Boren’s press secretary, Cole Perryman, said the apology resolution closes with a disclaimer that ”Nothing in this section 1) authorizes or supports any claim against the United States; or 2) serves as a settlement of any claim against the United States.” He declined to assess the resolution’s chances in the House, saying it would be speculation at this stage.
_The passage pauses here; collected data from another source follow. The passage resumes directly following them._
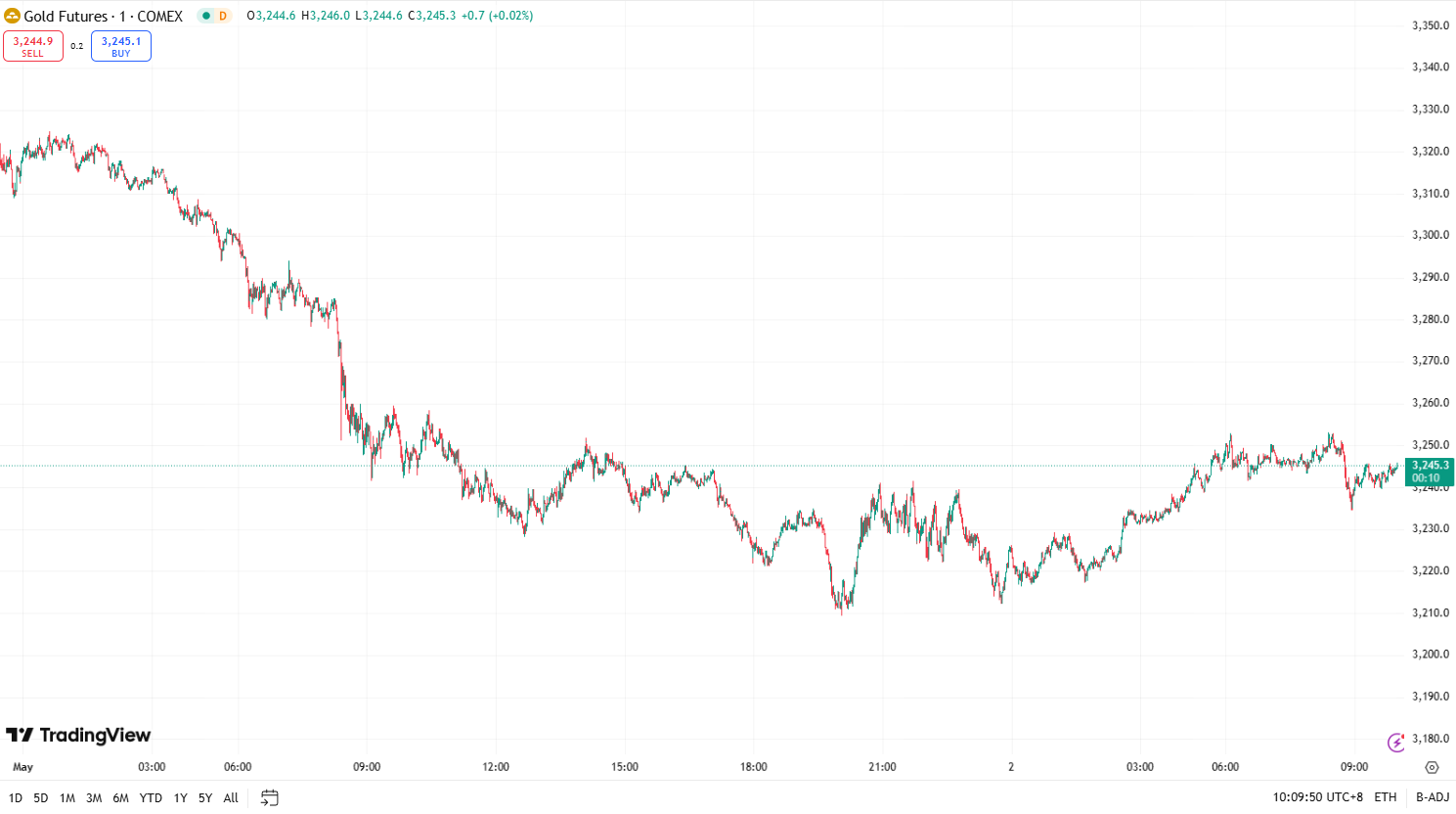Click the Gold Futures symbol title
Viewport: 1456px width, 814px height.
(x=104, y=16)
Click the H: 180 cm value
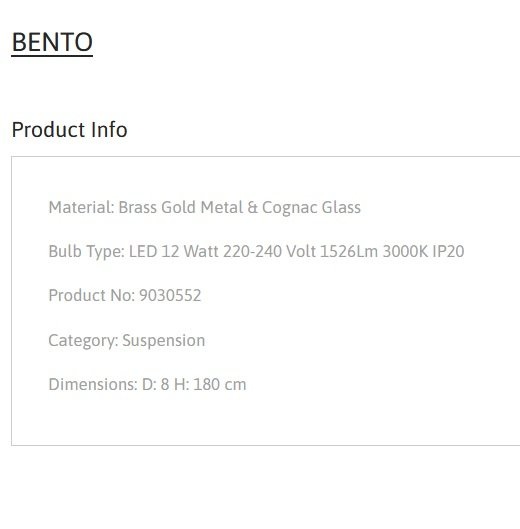This screenshot has height=529, width=520. [210, 384]
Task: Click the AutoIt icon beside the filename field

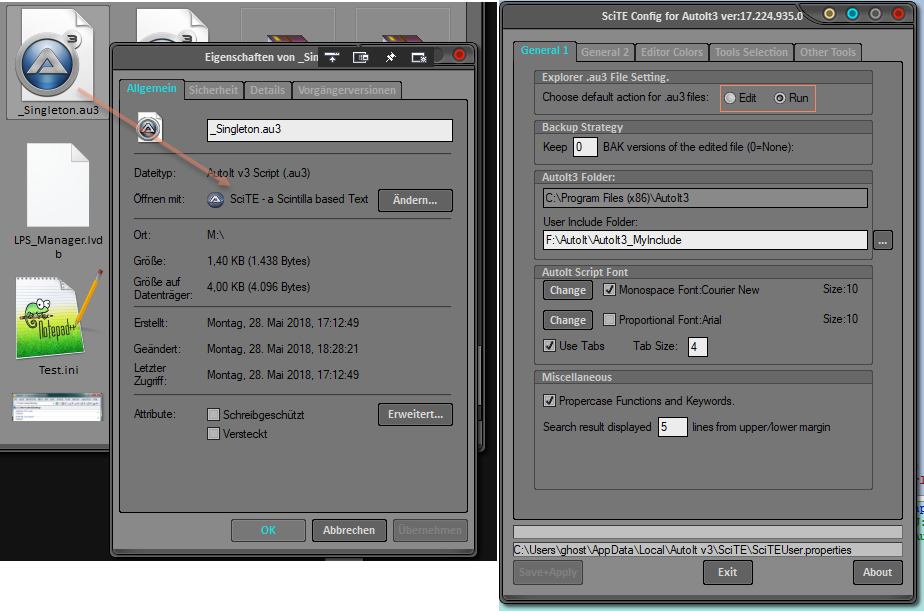Action: pyautogui.click(x=150, y=129)

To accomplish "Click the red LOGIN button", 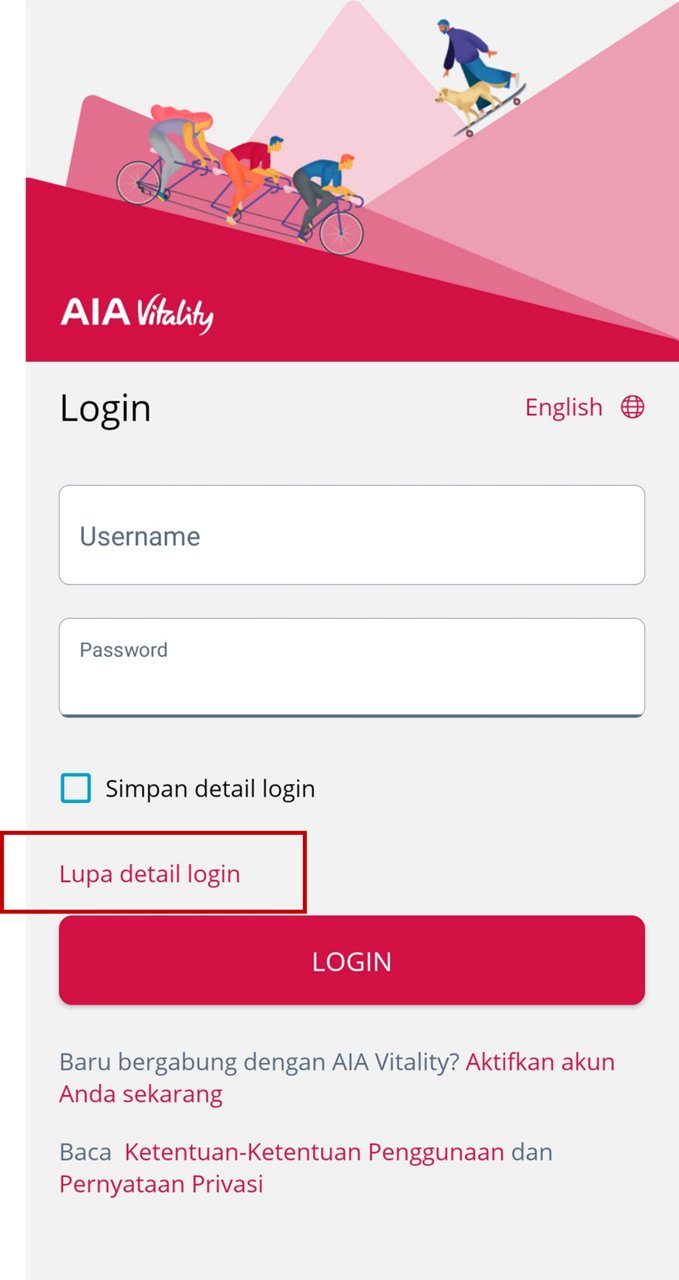I will click(x=352, y=960).
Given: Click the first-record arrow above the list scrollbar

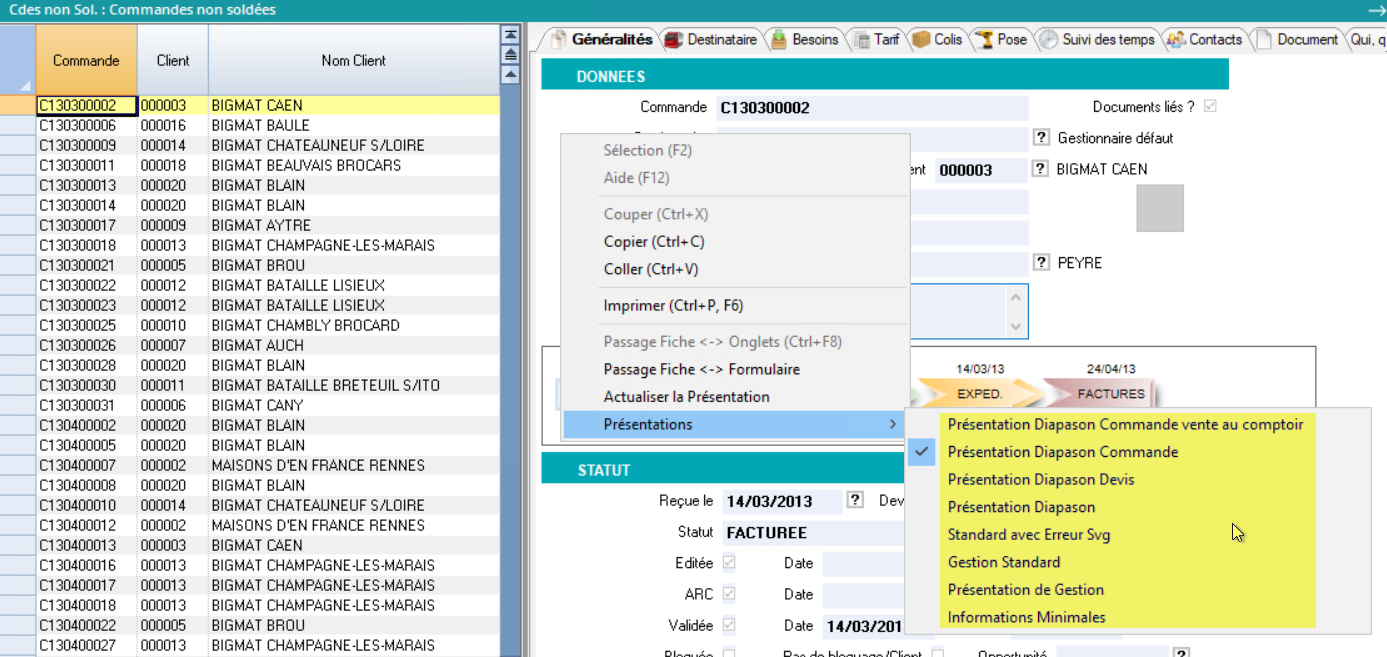Looking at the screenshot, I should pyautogui.click(x=510, y=35).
Emergency fire bill includes tribes
Catastrophic wildfires on federal land, including land held in trust for tribes and individual Indians, would be fought with funding from a separate designated account under a bill introduced in the House of Representatives by Reps. Nick Rahall, D-W.Va., chairman of the Natural Resources Committee; Raul Grijalva, D-Ariz., chairman of the Resources subcommittee on National Parks, Forests and Public Lands; and Norman Dicks, D-Wash., chairman of the Interior Department Appropriations subcommittee in the House.
The Federal Land Assistance, Management and Enhancement Act, H.R. 5541 in the House, seeks to fund the separate account with appropriations equal to the average costs incurred, over the preceding five fiscal years, by the Interior Department and U.S. Forest Service.
A dramatic rise in the cost of suppressing catastrophic emergency wildfires has siphoned money from the Forest Service, according to a Natural Resources Committee release, initiating what Rahall terms ”a sad trend – turning the Forest Service into the Fire Service.”
Grijalva added that fire seasons will continue to intensify due to climate change and drought, underscoring the need for public land managers to use protection and prevention funds for those purposes, rather than emptying them every year in the fight against catastrophic wildfires. Dicks said escalating fire costs threaten the ability of the Forest Service and the Bureau of Land Management to carry out their core functions of land management.
Interior whistleblower reaches agreement
A witness against the federal government in the Cobell v. Kempthorne class action lawsuit over the Individual Indian Money trust has reached an agreement with the Department of the Interior that holds both parties harmless from liability or wrongdoing.
Robert McCarthy ended his government service Feb. 16, little more than two weeks after the federal judge in Cobell, James Robertson, drew on his testimony in finding that Interior cannot account to the plaintiffs for the IIM trust. McCarthy, then an employee in the solicitor’s office at Interior, contradicted the argument of the defense that it can account for income from land leases, stating in part that revenue collection was on an ”honor system.”
Interior’s delegate agencies depended on lessees to report income on the land the lessees themselves leased, McCarthy testified. ”They had no proactive way of invoicing payments even when they were in default. I saw files that were years in default [of payment] and no action was taken to issue even default notices, let alone invoices.”
In ruling against the government, Robertson wrote that Interior used ”something like an honor system,” relying on lease holders for accurate and timely payment.
According to a release from Public Employees for Environmental Responsibility and the Government Accountability Project, both representing McCarthy, the former low-income legal aid programs attorney and tribal law clinic director will take up a new post as managing attorney of the Oklahoma City Law Office for Legal Aid Services of Oklahoma.